TASK DIRECTIONS = Each line below must be reproduced exactly, though the pictures are to be dropped.

[Saved entries]
-*-

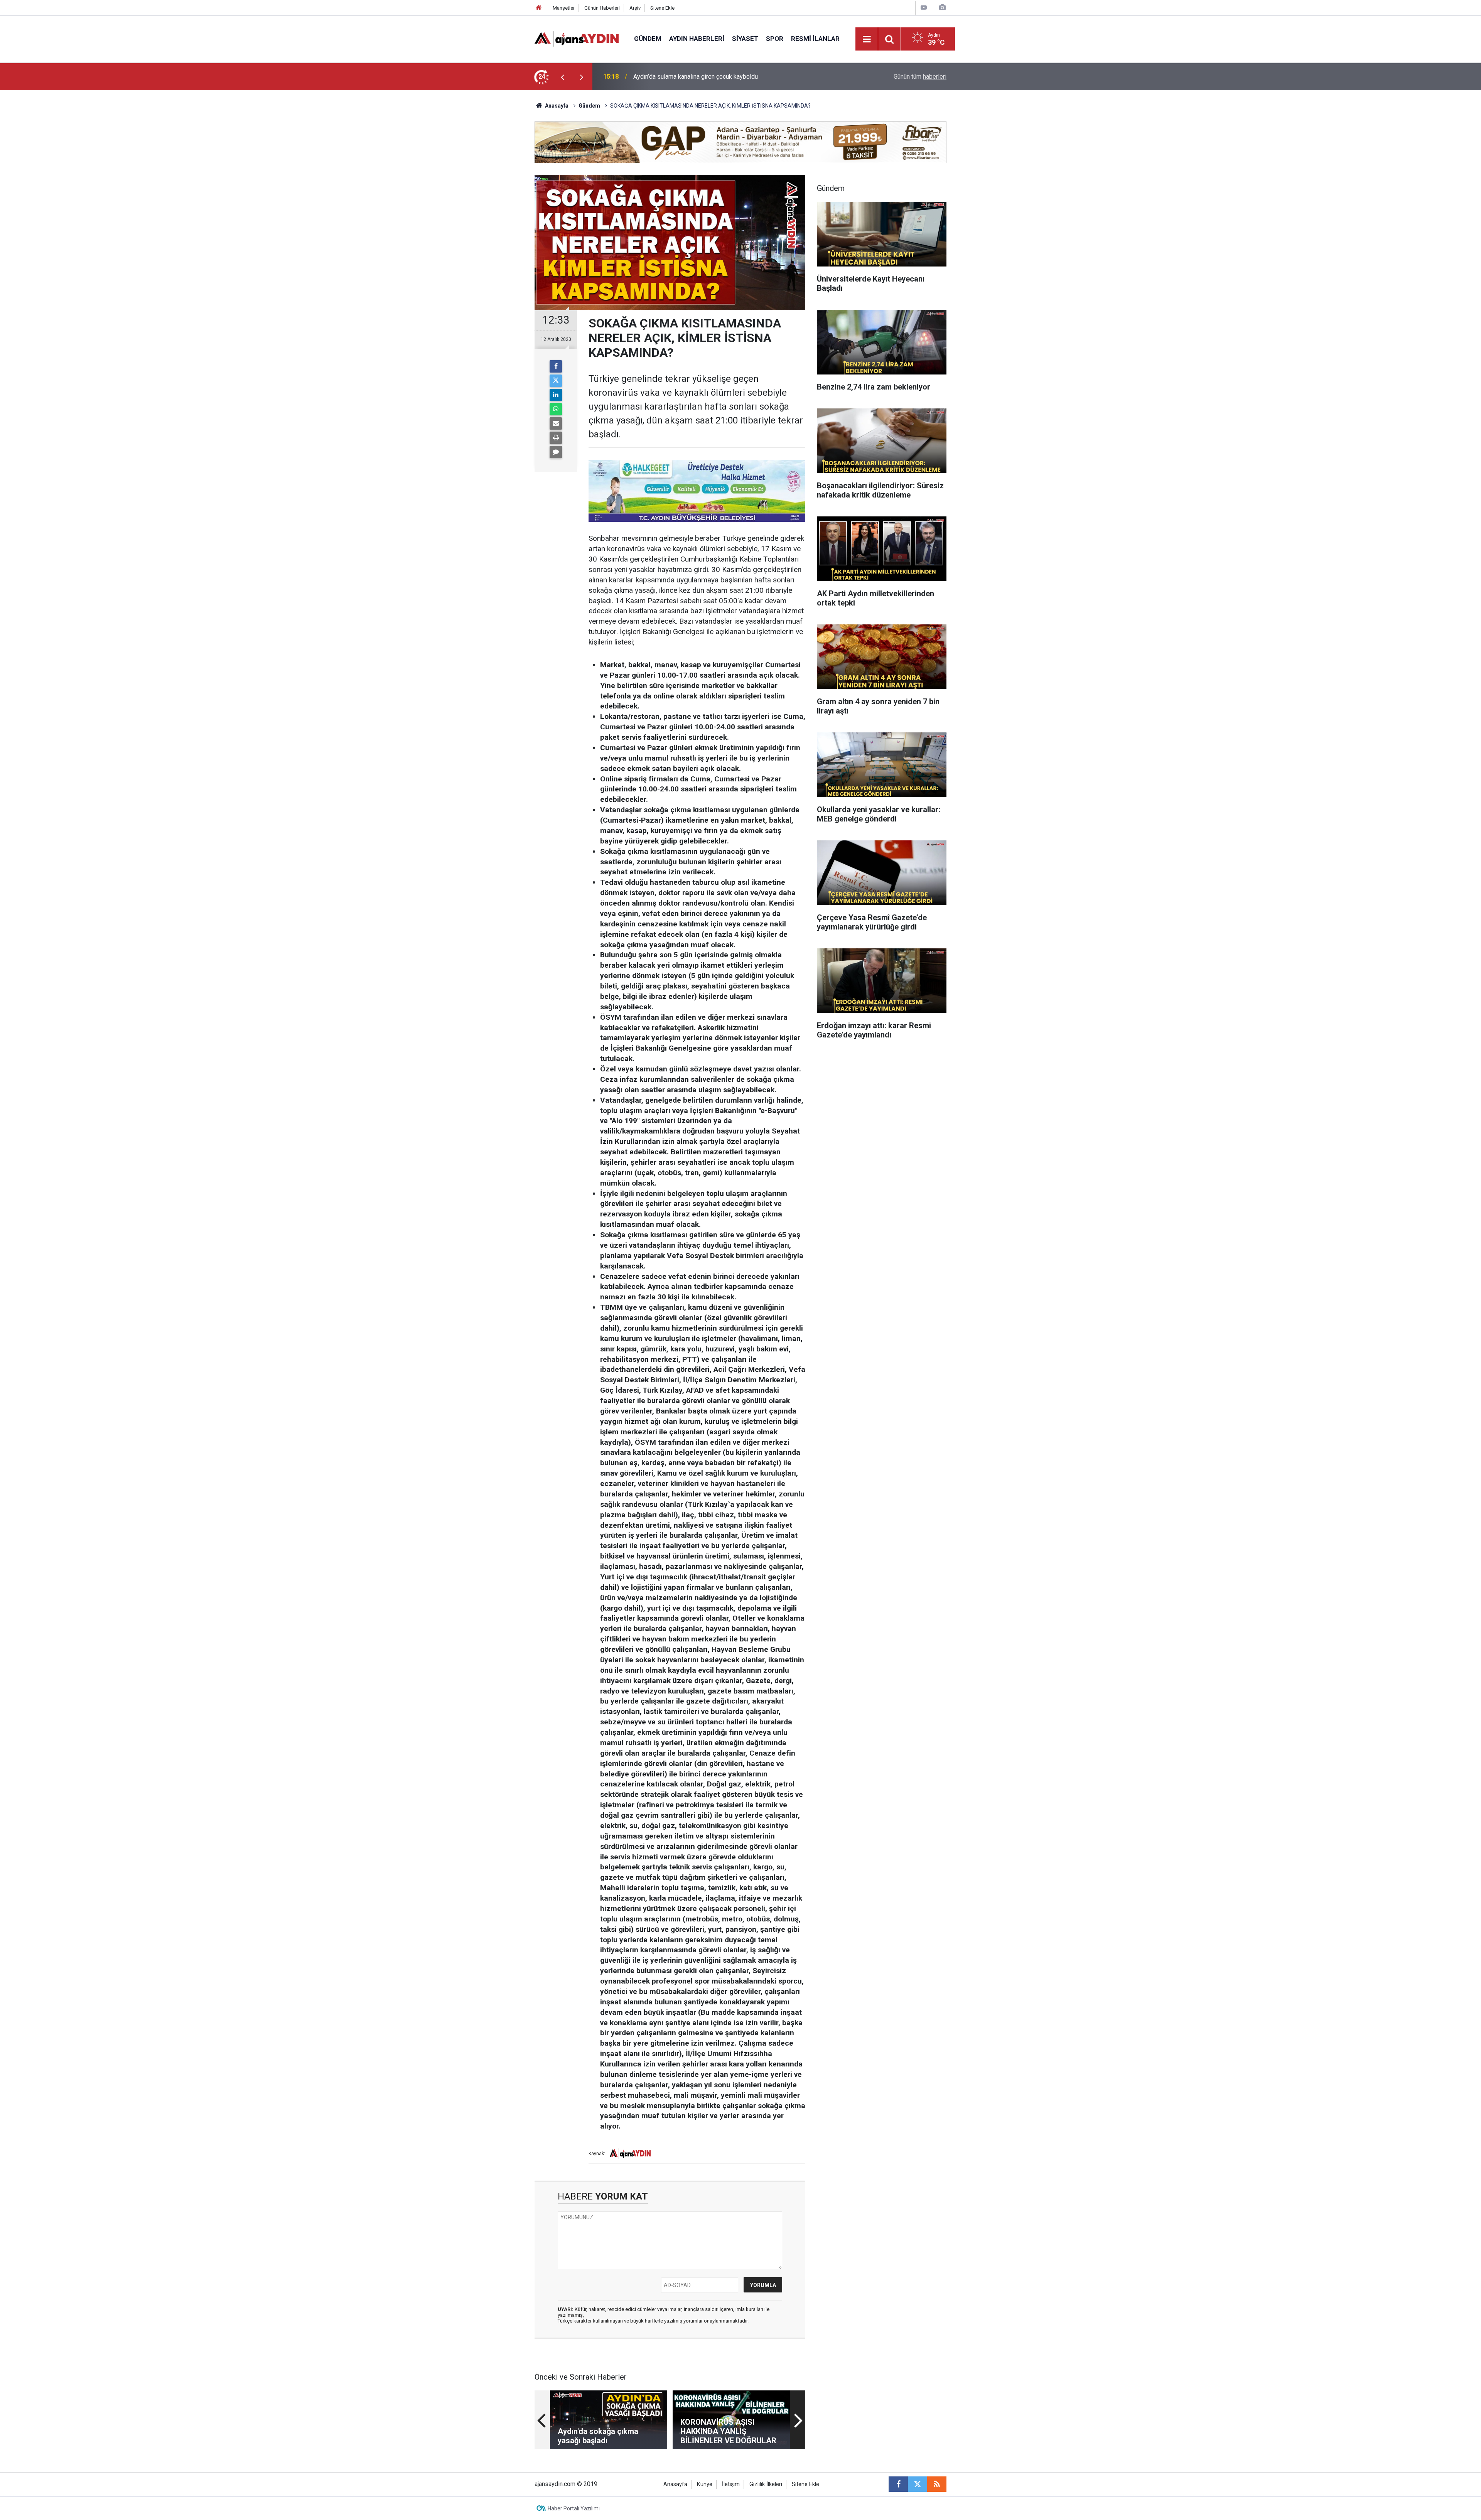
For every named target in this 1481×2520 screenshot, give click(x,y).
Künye (704, 2484)
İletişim (731, 2484)
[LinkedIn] (556, 395)
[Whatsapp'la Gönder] (556, 409)
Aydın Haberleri (696, 38)
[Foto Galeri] (942, 7)
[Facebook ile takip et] (898, 2484)
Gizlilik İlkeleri (765, 2484)
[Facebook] (556, 366)
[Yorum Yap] (556, 452)
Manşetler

-*-

EXPECTED OUTPUT =
For every named target in this 1481×2520 screenshot, give click(x,y).
Künye (704, 2484)
İletişim (731, 2484)
[LinkedIn] (556, 395)
[Whatsapp'la Gönder] (556, 409)
Aydın Haberleri (696, 38)
[Foto Galeri] (942, 7)
[Facebook ile takip et] (898, 2484)
Gizlilik İlkeleri (765, 2484)
[Facebook] (556, 366)
[Yorum Yap] (556, 452)
Manşetler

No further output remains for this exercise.